Work instruction:
Please write out only the lines from the line with "Task: Open the Token pool dropdown" to the line with "The image size is (519, 465).", inclusive, exactly as they stand below, without the pictures.

Recorded data:

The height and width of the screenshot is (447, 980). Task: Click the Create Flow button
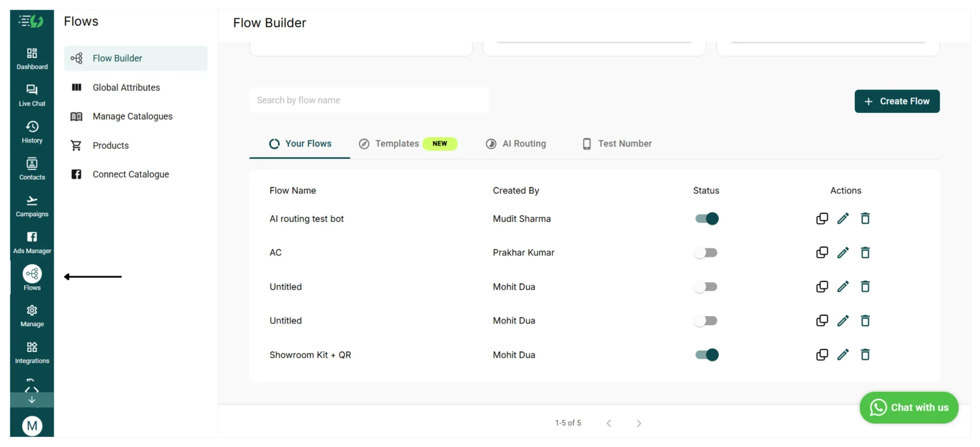point(897,101)
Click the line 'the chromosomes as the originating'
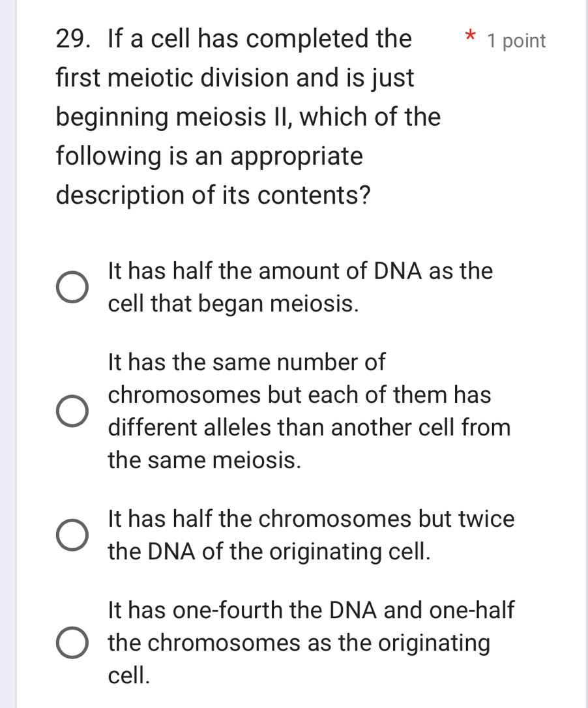This screenshot has width=588, height=708. tap(299, 643)
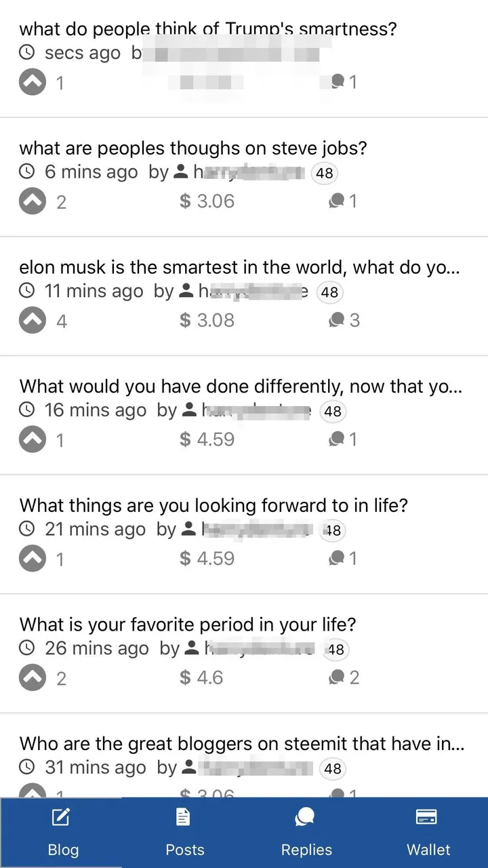Screen dimensions: 488x868
Task: Open 'what are peoples thoughs on steve jobs?'
Action: (x=193, y=148)
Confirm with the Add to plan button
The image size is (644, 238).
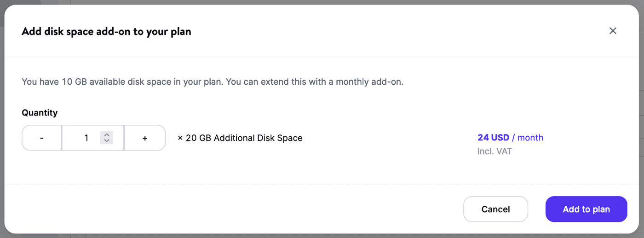click(x=586, y=209)
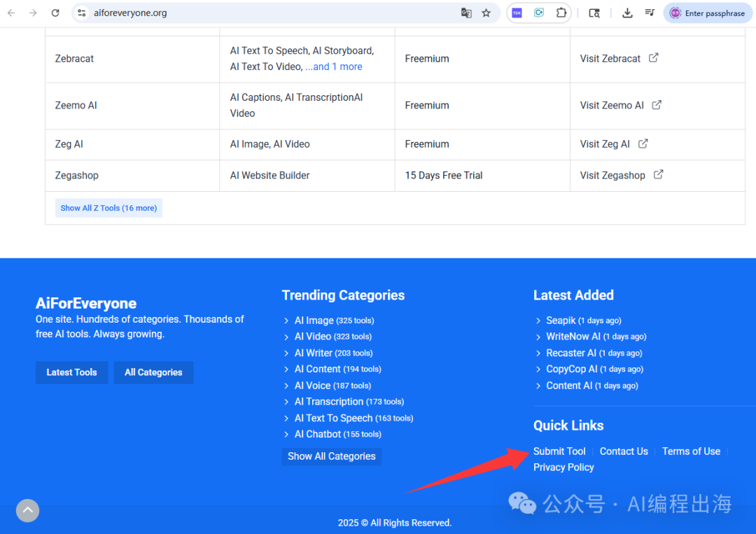Expand Zebracat categories via '...and 1 more'
Viewport: 756px width, 534px height.
(334, 66)
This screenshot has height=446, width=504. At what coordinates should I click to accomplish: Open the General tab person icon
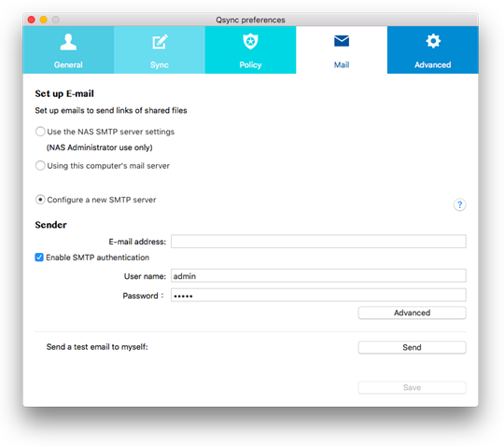pos(68,42)
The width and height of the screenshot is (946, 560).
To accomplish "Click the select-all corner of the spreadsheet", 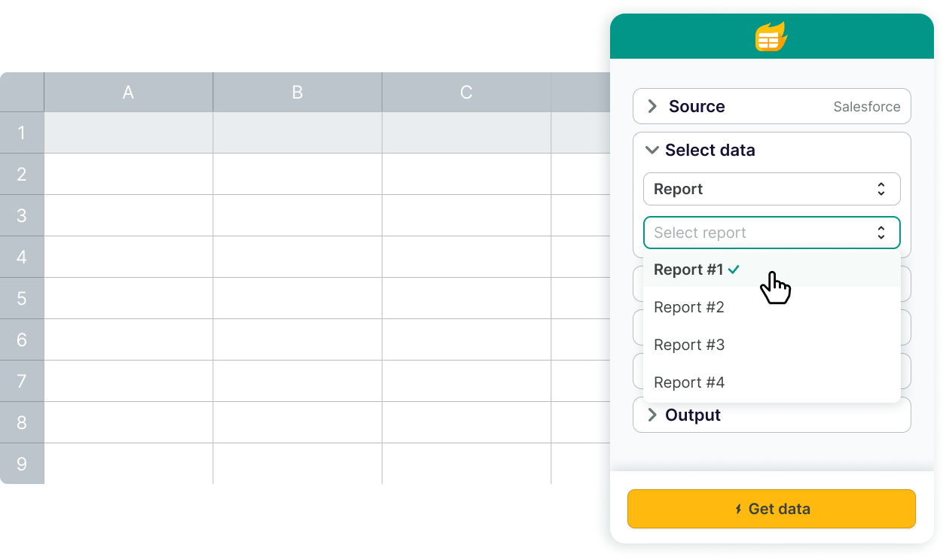I will 22,93.
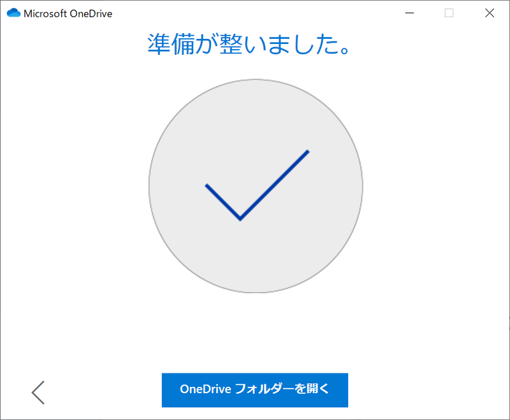Click the application title bar

click(x=255, y=12)
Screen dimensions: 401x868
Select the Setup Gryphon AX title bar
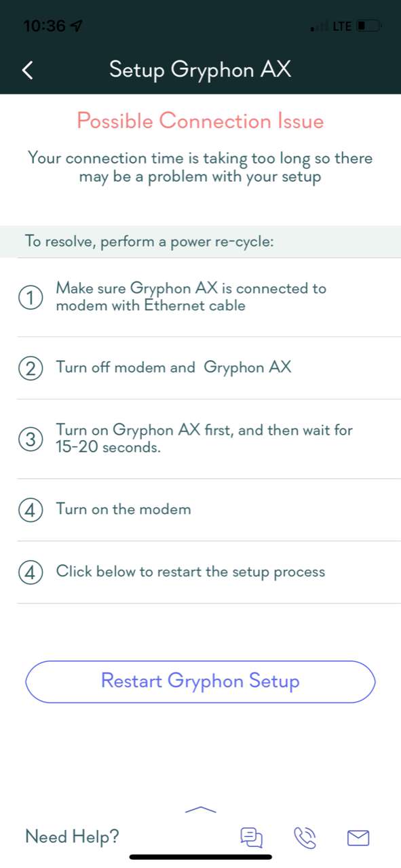pyautogui.click(x=200, y=70)

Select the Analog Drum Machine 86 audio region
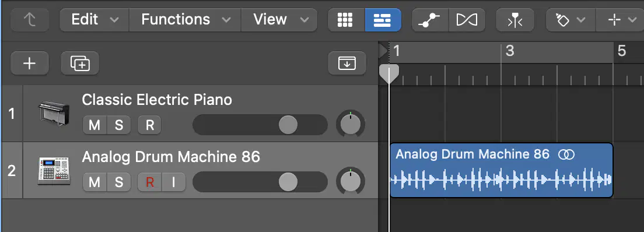(x=501, y=170)
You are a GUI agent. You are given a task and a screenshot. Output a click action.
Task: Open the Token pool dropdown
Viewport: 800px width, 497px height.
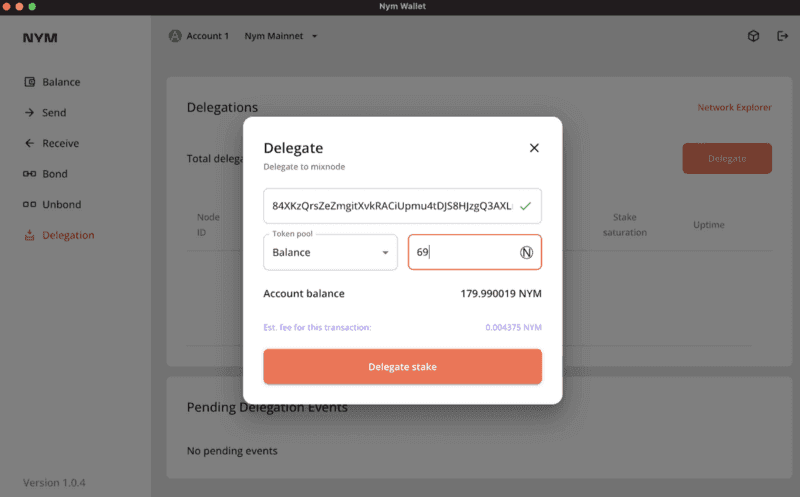click(330, 252)
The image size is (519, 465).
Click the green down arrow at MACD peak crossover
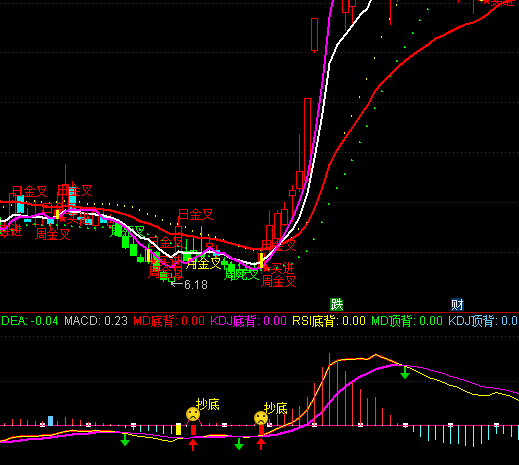coord(405,373)
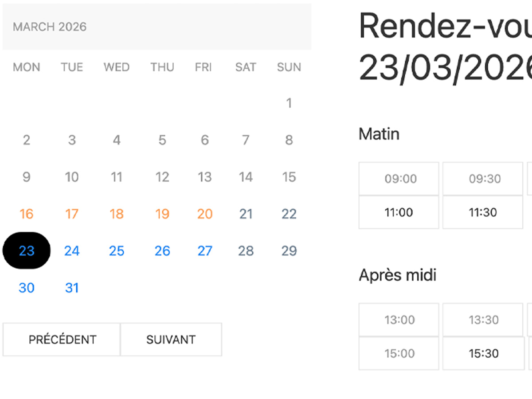The height and width of the screenshot is (399, 532).
Task: Choose March 24 as appointment date
Action: pos(71,251)
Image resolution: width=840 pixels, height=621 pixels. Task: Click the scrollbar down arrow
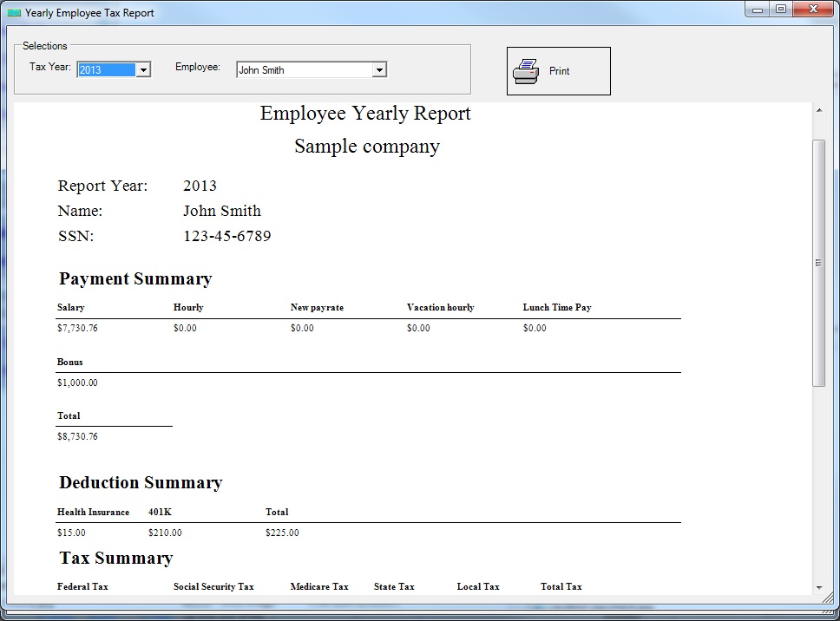pyautogui.click(x=818, y=587)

Response to the task:
Task: Open the Token pool dropdown
Viewport: 800px width, 497px height.
click(330, 252)
The image size is (519, 465).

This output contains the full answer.